The White House has released a greeting from President Barack and First Lady Michelle Obama on Ash Wednesday:
Today, Michelle and I join our fellow Christians in marking Ash Wednesday. Lent is a season of reflection, repentance and renewal, a time to rededicate ourselves to God and one another. We remember the sacrifice and suffering of Jesus Christ. We pray for all those who suffer, including those Christians who are subjected to unspeakable violence and persecution for their faith. And we join millions here at home and around the world in giving thanks for this sacred and solemn season that guides us toward the Easter celebration.
Today, the President is in Springfield, Illinois, where he spoke to the Illinois General Assembly “about what we can do, together, to build a better politics – one that reflects our better selves.”





The President regularly makes proclamations on Thanksgiving Day, and in various ways recognizes–and sometimes even speaks to–religious groups, including non-Christian groups.
Nowhere in his statement is there any proseletyzing, nor putting down non-Christian religions. He is simply greeting the Christians in America
So much for separation between Church and State
President Thomas Jefferson introduced the term, ‘wall of separation’, when he wrote a letter to a group of baptists in Danbury, CT. (12 years after the Constitution & Bill of rights were ratified.)
The phrase, ‘Separation of Church and State’ appears nowhere in the Constitution or in any debates leading to its ratification.
The 1st Amendment does say, ‘the gov’t shall make no law respecting an establishment of religion or prohibiting the free exercise thereof.”

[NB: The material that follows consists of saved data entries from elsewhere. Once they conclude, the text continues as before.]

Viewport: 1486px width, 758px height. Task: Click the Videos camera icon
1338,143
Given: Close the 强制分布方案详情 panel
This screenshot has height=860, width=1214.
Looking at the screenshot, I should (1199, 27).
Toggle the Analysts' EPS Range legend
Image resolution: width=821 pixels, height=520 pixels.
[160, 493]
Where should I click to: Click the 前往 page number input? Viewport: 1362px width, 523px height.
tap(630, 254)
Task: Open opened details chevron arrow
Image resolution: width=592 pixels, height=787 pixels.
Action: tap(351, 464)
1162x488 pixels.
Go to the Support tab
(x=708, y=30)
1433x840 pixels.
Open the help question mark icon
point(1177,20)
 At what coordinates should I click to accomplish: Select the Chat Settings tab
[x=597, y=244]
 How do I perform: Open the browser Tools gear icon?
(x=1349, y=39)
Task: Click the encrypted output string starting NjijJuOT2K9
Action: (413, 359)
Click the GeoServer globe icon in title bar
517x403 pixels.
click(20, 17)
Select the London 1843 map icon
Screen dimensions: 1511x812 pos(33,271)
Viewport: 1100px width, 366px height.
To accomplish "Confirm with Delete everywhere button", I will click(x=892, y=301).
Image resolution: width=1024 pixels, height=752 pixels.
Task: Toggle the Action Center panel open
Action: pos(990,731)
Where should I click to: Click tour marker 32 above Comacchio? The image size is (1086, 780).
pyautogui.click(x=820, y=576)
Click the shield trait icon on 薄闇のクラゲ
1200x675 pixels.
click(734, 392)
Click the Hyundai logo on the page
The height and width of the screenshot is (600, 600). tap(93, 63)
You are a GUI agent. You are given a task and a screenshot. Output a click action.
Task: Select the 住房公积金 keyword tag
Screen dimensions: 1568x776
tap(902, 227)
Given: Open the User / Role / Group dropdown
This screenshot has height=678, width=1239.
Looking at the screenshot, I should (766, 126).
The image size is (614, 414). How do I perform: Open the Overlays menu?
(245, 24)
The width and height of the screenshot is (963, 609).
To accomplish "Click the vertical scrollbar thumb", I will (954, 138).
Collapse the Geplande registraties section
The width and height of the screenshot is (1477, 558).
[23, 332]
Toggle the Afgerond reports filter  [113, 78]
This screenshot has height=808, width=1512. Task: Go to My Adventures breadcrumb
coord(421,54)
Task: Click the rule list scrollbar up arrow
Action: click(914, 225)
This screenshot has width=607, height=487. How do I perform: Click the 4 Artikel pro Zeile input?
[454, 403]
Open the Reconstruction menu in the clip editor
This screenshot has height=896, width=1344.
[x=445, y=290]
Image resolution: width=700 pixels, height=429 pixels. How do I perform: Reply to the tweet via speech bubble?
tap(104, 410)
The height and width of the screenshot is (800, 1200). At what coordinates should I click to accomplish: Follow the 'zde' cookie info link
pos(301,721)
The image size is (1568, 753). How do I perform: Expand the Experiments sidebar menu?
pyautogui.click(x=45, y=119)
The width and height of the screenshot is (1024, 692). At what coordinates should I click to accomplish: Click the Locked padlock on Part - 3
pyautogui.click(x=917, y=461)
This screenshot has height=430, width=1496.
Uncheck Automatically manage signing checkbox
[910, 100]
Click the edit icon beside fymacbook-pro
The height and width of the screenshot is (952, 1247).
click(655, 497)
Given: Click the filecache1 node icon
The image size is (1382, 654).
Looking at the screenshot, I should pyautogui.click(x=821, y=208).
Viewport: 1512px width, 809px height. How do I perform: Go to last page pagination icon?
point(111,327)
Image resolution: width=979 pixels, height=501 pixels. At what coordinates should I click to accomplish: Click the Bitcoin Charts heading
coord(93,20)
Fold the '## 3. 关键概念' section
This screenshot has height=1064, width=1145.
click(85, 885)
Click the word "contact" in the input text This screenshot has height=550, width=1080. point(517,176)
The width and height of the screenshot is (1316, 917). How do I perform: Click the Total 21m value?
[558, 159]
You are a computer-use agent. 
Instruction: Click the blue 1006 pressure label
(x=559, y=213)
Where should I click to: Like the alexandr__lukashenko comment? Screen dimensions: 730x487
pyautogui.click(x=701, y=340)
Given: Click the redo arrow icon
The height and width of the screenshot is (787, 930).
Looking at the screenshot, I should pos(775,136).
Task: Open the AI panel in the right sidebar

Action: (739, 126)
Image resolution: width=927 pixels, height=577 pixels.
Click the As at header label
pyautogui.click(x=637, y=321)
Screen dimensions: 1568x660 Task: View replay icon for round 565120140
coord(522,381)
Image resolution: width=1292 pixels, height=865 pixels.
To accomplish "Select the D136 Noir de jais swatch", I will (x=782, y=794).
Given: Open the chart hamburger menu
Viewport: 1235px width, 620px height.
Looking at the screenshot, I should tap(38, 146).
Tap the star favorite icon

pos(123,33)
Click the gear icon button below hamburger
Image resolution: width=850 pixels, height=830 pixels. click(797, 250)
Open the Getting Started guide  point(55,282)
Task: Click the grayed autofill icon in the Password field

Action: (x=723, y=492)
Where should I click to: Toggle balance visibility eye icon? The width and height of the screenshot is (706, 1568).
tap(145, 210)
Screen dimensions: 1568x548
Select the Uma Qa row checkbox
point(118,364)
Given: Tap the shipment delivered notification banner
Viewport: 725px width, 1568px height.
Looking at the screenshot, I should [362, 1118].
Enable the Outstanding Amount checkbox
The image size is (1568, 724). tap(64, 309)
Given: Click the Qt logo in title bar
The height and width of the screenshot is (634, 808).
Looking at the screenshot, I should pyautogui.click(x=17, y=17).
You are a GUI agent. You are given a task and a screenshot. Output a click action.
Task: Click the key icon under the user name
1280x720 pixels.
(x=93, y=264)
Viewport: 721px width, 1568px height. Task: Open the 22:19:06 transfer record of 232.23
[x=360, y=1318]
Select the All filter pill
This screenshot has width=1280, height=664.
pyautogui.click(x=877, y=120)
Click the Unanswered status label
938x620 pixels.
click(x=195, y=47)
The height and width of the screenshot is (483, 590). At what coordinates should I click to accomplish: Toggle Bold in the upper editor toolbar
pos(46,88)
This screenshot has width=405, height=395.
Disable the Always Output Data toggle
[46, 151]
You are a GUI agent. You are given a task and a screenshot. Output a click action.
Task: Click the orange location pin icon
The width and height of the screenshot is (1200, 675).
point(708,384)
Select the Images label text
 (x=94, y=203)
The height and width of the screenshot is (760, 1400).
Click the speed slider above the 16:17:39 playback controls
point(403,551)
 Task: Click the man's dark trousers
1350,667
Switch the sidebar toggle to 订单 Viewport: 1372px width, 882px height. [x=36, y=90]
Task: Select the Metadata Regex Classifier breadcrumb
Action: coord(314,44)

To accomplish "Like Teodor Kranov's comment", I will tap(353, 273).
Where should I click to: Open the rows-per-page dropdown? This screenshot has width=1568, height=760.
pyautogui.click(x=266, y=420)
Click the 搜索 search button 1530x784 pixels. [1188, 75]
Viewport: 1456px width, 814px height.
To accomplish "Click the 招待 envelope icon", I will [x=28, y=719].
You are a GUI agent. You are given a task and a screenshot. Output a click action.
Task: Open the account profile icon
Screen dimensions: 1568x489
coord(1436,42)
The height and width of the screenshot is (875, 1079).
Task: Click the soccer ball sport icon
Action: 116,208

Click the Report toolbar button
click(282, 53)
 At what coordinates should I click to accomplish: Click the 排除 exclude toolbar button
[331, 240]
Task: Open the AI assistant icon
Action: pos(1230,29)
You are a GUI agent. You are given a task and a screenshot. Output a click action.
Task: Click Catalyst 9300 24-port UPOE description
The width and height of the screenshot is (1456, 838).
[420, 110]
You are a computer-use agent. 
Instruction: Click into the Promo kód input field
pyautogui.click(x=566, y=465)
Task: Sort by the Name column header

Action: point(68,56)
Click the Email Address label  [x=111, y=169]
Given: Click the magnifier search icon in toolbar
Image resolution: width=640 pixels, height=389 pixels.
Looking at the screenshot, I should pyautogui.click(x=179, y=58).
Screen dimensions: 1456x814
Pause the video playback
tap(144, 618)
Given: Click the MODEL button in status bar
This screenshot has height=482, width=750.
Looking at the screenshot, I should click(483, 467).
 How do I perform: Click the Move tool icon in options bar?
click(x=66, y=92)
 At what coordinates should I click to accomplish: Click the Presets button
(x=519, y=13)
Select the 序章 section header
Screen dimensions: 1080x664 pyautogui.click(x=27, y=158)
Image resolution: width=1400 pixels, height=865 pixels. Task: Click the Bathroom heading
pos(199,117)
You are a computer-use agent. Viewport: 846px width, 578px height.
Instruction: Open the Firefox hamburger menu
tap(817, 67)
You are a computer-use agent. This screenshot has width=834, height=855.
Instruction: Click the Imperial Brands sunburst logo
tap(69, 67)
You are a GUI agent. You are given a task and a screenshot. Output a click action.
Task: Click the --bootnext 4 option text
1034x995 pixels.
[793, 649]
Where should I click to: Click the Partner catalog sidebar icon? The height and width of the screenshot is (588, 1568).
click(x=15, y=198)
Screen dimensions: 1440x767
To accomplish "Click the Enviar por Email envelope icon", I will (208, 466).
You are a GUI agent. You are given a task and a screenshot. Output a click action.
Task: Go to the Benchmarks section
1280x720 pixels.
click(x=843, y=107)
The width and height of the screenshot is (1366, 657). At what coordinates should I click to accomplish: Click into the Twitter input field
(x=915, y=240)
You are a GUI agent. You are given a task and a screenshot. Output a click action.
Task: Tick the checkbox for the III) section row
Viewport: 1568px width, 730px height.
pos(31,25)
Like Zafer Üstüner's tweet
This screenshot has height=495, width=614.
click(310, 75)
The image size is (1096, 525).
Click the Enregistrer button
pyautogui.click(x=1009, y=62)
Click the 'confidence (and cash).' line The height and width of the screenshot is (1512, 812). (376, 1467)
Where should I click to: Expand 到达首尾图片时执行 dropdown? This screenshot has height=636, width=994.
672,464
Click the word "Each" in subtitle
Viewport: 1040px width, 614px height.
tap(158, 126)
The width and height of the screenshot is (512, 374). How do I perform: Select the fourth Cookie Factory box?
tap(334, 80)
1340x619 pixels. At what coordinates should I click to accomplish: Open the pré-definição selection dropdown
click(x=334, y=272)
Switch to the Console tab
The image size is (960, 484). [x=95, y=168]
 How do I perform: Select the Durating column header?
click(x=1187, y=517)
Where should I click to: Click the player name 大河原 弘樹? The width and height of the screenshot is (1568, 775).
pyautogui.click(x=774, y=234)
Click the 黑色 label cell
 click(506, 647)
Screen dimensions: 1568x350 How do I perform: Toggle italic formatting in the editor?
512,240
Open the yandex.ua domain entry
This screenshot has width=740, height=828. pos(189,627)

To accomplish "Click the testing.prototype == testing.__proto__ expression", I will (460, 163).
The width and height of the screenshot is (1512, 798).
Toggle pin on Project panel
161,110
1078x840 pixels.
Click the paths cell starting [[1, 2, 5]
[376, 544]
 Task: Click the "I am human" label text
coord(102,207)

Americans have always been free to bring their own faith into their public affairs, and that’s why they do, and that’s why they will continue to do so.
Thank you God, for blessing our country with that freedom.
And thank you, God, for giving our Founding Fathers the wisdom to forbid, in the Constitution of the United States, the use of any sort of religious test as a qualifier for any public office in this country.
That said, thank you, President Obama, for tipping your hat to a spiritual occasion marked by (and marking, in this instance) millions of Americans, you and your family included.
I’m not sure how that makes any logical sense at all!
The President also usually attends the National Prayer Breakfast every year.
Congress has chaplains. Chaplains and guest clergy open congressional sessions with prayer.
Sadly that’s your poor interpretation of what it should be. However, none of those things constitutes an establishment of religion, it merely recognizes that some folks are religious.
It makes more sense now that you mention the prayer breakfast and the prayers during the congressional sessions. Legislative sessions should be secular, heads of state and government should not be participating in public religious celebrations or services, keep religion and government functions separate. No mixing of religious ceremonies and government functions, that´s what separation between State and Church is all about, no influence of religious organizations in political bodies or functions, and vice-versa . I don´t think it is that hard to understand
Has any other (recent) President made such an explicit declaration of his Christian faith?
Thank you Mr. President for remembering Ash Wednesday.